Ein falsch ausgefüllter Antrag kann richtig teuer werden
Wer einen Antrag auf Kinderkrankengeld fehlerhaft ausfüllt, muss künftig mit erheblichen finanziellen Konsequenzen rechnen. Seit dem 1. Juli gelten deutlich strengere Vorschriften: Wer staatliche Gelder zu Unrecht erhalten hat, muss diese nicht nur zurückzahlen, sondern riskiert zusätzlich eine empfindliche Geldstrafe. Das Überraschendste daran: Die Sanktion trifft auch jene, die vollkommen unabsichtlich einen Fehler gemacht haben.
Die schwedische Behörde Försäkringskassan hat den Strafzuschlag auf 25 Prozent des zurückzuzahlenden Betrags festgesetzt. Entscheidend für das Jahr 2026 ist dabei ein fixer Mindeststrafbetrag, der exakt 2.368 Kronen beträgt. Selbst bei einer vergleichsweise geringen Rückforderung können Familien so schnell mehrere Tausend Kronen verlieren.
Welche Fehler im Antrag kosten am meisten?
Unstimmigkeiten entstehen besonders häufig dann, wenn ein Elternteil regulär arbeitet und sein Gehalt bezieht, gleichzeitig aber versehentlich für denselben Zeitraum staatliche Unterstützung beantragt. Fachkundige Schätzungen zeigen, dass strengere Kontrollen der Anwesenheitsnachweise bei Arbeitgebern ungerechtfertigte Auszahlungen von mindestens 900 Millionen Kronen jährlich verhindern könnten.
In vielen Fällen steckt dahinter keinerlei Absicht, sich auf Kosten des Staates zu bereichern. Schlichte Tippfehler bei Datumsangaben, falsch berechnete Stunden oder andere kleine Ungenauigkeiten führen häufig dazu, dass Geld ausgezahlt wird, das eigentlich nicht zusteht. Genau diese alltäglichen Versehen trifft der neue Strafzuschlag besonders hart.
Obwohl die Behörden unmissverständlich klarstellen, dass die Sanktion auch bei unbeabsichtigten Fehlern greift, lassen sie einen schmalen Spielraum offen. In Ausnahmefällen können Sachbearbeiter die Strafe reduzieren oder vollständig erlassen, sofern eine individuelle Prüfung des Einzelfalls dies rechtfertigt. Ein einfacher Irrtum bedeutet nämlich nicht automatisch einen Gesetzesverstoß.
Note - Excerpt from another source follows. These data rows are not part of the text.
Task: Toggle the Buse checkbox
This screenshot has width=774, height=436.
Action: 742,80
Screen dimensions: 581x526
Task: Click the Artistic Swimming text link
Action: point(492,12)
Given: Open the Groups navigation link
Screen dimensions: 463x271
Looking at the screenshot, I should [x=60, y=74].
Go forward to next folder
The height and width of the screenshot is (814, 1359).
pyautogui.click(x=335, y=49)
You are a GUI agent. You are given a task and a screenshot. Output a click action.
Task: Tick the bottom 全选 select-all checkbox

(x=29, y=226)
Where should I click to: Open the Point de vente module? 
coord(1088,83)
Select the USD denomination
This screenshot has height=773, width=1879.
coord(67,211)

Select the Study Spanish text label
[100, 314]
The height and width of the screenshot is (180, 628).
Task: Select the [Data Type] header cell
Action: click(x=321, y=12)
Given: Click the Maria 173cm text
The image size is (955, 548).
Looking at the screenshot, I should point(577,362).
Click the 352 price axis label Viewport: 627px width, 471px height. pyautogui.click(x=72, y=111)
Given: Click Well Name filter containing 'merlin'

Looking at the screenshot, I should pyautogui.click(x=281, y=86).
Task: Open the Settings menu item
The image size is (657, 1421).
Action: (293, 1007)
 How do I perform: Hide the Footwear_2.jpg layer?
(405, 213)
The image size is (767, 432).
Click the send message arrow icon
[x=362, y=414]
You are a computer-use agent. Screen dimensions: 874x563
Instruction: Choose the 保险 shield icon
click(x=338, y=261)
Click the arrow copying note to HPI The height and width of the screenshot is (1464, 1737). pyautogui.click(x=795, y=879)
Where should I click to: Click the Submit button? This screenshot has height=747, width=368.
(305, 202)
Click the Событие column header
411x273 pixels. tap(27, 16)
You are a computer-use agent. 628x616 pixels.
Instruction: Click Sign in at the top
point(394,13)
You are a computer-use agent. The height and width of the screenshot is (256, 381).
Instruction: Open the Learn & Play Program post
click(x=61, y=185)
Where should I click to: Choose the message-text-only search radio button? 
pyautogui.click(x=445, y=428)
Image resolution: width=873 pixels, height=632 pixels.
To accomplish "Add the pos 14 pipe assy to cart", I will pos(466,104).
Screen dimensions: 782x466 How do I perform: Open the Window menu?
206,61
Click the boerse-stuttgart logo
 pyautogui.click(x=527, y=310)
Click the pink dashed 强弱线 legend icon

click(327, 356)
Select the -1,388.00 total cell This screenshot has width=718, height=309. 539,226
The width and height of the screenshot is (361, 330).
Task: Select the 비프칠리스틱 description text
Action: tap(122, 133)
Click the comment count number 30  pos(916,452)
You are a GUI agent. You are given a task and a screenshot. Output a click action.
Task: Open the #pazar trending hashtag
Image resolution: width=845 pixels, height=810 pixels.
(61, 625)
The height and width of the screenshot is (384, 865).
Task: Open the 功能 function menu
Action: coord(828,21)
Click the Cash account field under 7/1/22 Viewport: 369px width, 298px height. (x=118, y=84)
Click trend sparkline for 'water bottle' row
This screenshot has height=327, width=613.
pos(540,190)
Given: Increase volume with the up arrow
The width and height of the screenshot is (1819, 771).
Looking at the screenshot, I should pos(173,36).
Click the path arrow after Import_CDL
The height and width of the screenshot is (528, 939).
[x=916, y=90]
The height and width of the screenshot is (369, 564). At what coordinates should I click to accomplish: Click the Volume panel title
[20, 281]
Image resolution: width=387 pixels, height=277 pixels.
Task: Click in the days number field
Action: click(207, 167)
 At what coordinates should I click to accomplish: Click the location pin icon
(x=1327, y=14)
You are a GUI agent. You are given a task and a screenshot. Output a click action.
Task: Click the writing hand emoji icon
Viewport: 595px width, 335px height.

Vertreter der Staatsanwaltschaft erläutern, dass eine Handlung nur dann als Sozialleistungsbetrug eingestuft werden kann, wenn bewusste Absicht oder zumindest grobe Fahrlässigkeit nachgewiesen wird. Das Gesetz über Sozialversicherungsbetrug kann jedoch auf jene Antragsteller angewendet werden, die durch vorsätzlich falsche Angaben das Risiko einer Fehlauszahlung schaffen oder wesentliche Änderungen ihrer Lebenssituation bewusst verschweigen.
Der entscheidende Unterschied zwischen Fehler und Betrug
Wie hoch die endgültige Sanktion ausfällt, hängt stets von der Art des Fehlers und seinen tatsächlichen Folgen ab. Während ein simples Versehen in der Regel „nur“ zur Rückzahlungspflicht zuzüglich Strafzuschlag führt, sind die Konsequenzen bei schwerwiegenden und vorsätzlichen Verstößen ungleich härter.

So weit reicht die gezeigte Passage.